2005 Opus One - exceptional structure, long tannins, oak, a very subtle menthol quality, woodsy, mossy, and delicious. Over the course of 20 minutes this one just became better. Complex chains of flavor and a finish that kept on going. Was mature but vibrant toward the end.
If this is wrong than I really do not want to be right. We’re sampling a plethora of Priorat for an upcoming tasting next month and if this is an average example we can’t wait until we get to the good stuff. 70% Grenache and 30% Cariñena, it shimmers with transcendence and possesses a feminine quality like the best burgundies. Easy fruit and a little morning forest floor.
Ridiculously delicious. A little thicker and more velvety than the Willamette Valley pinots that we love, but this is so very enjoyable. Bright cherry fruit that you don’t have to work for, wet to the tongue, a touch of oak, faint tobacco, and a touch of fresh cracked pepper. Very well balanced. Could drink this all night.
This is one of those bottles where if you’re patient it will reward you. Petite Sirah is like Cab Francs for us, they’re good anytime. Not as big and overpowering as Cab Sauvs, and not as gentle as Pinots. Pick up a bottle, sit on it and enjoy.
On first sip this wine rushes through you’re palate but crescendos just before it reaches that full over-extracted body we’ve come to expect from Napa Valley Cabs. There’s a nice feminine quality to this Broman wine, and pays off in spades as it allows some of the lesser pronounced flavors to shine through. Good minerality, berry and cassis but nothing jammy or sticky getting in the way. Well crafted, and very enjoyable - not to mention the fruit for this wine comes from Dr. Crane and George III.

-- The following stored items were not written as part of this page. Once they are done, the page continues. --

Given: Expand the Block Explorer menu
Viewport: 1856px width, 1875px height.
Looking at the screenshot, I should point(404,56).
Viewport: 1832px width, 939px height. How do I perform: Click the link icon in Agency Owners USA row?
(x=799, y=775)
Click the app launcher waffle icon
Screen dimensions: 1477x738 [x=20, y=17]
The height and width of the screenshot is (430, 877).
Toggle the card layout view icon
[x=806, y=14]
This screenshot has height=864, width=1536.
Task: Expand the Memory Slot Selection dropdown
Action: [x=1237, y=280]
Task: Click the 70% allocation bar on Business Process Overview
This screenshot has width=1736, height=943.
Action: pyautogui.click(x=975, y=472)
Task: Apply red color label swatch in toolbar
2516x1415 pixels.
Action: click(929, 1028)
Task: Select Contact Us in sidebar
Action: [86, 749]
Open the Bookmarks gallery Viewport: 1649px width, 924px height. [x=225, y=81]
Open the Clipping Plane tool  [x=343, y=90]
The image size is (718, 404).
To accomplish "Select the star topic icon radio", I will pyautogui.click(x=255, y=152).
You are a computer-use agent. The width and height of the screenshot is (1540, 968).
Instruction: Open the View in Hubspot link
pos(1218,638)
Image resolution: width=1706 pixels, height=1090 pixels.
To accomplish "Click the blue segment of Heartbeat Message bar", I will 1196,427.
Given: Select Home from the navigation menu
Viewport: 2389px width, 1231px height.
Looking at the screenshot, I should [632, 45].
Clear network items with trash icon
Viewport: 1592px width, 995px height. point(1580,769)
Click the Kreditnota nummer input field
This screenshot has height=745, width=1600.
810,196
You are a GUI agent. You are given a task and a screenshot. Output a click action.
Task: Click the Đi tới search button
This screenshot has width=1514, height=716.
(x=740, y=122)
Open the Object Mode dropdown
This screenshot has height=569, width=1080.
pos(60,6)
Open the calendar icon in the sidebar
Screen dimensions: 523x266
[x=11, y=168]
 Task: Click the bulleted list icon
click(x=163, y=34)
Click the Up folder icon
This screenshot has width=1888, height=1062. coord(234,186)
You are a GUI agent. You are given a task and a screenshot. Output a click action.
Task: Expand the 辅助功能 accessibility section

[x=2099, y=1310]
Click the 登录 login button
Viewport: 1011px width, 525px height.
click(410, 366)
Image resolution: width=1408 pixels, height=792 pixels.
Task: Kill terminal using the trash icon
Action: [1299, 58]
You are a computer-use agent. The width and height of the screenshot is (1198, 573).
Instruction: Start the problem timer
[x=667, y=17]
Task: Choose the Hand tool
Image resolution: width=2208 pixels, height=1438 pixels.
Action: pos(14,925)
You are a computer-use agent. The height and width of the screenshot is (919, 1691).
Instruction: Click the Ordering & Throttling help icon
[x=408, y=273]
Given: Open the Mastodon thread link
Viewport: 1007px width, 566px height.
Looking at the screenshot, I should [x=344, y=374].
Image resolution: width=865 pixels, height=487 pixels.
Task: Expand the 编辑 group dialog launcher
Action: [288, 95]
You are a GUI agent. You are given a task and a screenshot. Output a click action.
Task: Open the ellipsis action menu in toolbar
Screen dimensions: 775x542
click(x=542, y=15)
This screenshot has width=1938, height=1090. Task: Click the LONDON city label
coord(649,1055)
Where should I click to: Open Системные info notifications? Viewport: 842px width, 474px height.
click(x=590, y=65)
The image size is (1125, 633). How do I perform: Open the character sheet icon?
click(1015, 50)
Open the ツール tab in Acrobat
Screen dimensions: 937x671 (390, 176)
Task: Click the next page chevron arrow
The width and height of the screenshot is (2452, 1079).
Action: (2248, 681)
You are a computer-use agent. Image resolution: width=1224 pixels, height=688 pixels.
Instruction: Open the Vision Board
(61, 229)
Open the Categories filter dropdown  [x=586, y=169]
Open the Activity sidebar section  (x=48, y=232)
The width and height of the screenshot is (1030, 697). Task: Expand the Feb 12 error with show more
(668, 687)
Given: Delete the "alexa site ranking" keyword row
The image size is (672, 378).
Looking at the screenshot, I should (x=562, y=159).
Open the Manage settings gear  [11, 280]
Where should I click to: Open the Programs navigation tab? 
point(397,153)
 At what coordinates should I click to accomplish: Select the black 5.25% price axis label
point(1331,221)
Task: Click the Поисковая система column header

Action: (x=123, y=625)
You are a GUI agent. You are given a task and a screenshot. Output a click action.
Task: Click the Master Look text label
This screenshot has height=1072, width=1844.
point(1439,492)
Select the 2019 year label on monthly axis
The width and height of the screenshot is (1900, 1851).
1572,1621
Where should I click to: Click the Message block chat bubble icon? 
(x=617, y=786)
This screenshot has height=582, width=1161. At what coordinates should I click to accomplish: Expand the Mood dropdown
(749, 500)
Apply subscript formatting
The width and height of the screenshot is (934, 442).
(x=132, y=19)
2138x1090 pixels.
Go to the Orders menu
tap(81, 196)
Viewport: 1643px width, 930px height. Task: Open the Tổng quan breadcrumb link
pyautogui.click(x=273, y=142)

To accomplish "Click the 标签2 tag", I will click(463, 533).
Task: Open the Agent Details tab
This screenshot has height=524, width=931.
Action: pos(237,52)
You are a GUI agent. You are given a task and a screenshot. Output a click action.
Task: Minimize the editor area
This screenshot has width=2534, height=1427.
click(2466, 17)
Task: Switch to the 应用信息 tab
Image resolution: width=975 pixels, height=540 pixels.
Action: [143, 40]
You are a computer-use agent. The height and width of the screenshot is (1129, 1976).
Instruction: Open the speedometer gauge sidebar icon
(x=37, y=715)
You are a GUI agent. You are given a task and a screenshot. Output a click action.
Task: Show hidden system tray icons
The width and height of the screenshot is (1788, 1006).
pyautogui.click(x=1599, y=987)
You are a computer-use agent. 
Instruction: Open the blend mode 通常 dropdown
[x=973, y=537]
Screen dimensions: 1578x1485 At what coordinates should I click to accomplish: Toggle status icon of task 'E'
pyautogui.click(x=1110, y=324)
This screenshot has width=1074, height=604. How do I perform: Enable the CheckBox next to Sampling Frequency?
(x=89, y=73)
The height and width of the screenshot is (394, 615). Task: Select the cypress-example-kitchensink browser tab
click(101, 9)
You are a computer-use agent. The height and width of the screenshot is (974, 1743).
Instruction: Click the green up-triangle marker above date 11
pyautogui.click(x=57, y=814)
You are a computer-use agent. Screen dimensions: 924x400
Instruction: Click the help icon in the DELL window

It is my understanding there are two distinct camps when it comes to Turley zinfandels. There is the Hayne Vineyard camp, and the Ueberroth camp. We’re definitely in the Ueberroth, but beware this is not your typical zinfandel. The first thing you’ll notice is a big eucalyptus profile which will grab you and hold you hostage, if you do not like eucalyptus or menthol you’ll want to skip Ueberroth zins all together. Once you get past the eucalyptus you’ll find minerality resembling washed river stones, cassis and even some stone fruit.
For seasoned wine consumers looking for something different and wakes the palette this may be the definitive, or at least the most contested, bottle of zinfandel amongst our friends. So if you had both Hayne and Ueberroth, which do you prefer and why?